LGG-09. CLINICAL ACTIVITY OF PAN-RAF INHIBITOR TOVORAFENIB IN THE REGISTRATIONAL PEDIATRIC LOW-GRADE GLIOMA ARM OF THE PHASE 2 FIREFLY-1 (PNOC026) STUDY

Abstract

Abstract Genomic alterations of BRAF are common oncogenic drivers in pediatric low-grade glioma (pLGG). Tovorafenib is an investigational, oral, selective, brain-penetrant, small molecule, type II panRAF inhibitor. FIREFLY-1 (NCT04775485) is a multicenter phase 2 study evaluating the efficacy and safety of tovorafenib monotherapy in patients with BRAF-altered cancers. Registrational arm 1 includes patients 6 months-25 years of age with recurrent or progressive LGG previously treated with ≥1 prior line of systemic therapy. Tovorafenib 420 mg/m2 (≤600 mg) is administered weekly, in 28-day cycles, (tablet or liquid suspension formulation) until progression. The primary endpoint of arm 1 is ORR, as defined by RANO criteria and determined by blinded independent review. As of September 28, 2022, arm 1 had enrolled 77 patients and is fully accrued. All patients had ≥6 months of follow-up. Median age at enrollment was 8 years (range 2-21). Patients had received a median of 3 prior lines of systemic therapy (range: 1-9); 60% had received prior MAPK pathway-targeted agents. The most common tumor site was optic pathway (51%).

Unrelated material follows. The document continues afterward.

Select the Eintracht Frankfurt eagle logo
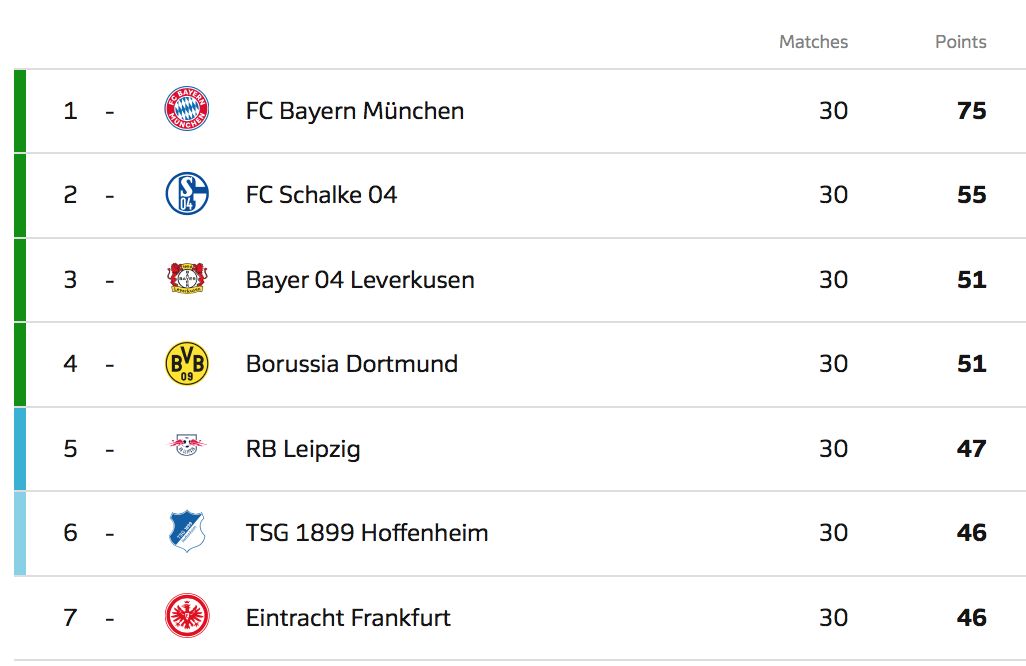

Sixty-four patients harbored a tumor BRAF fusion/rearrangement (83%) and 13 (17%) a V600E mutation. Median duration of tovorafenib treatment is 8.4 months (range 0.7-16.8); 59 patients (77%) remained on treatment at data cutoff. ORR in 69 RANO-evaluable patients was 64%, [3 CR, 41 PR (10 unconfirmed) and 19 SD] with a clinical benefit rate of 91%. The most common treatment-related adverse events (TRAEs) of any grade were hair color changes (75%), increased creatine phosphokinase (64%), anemia (46%), fatigue (42%) and maculopapular rash (42%). Two patients (3%) discontinued tovorafenib due to TRAEs. Updates from a longer follow-up on the 77 patients in arm 1 will be presented. Tovorafenib was generally well tolerated and showed encouraging evidence of antitumor activity in children and young adults with refractory BRAF-altered LGG.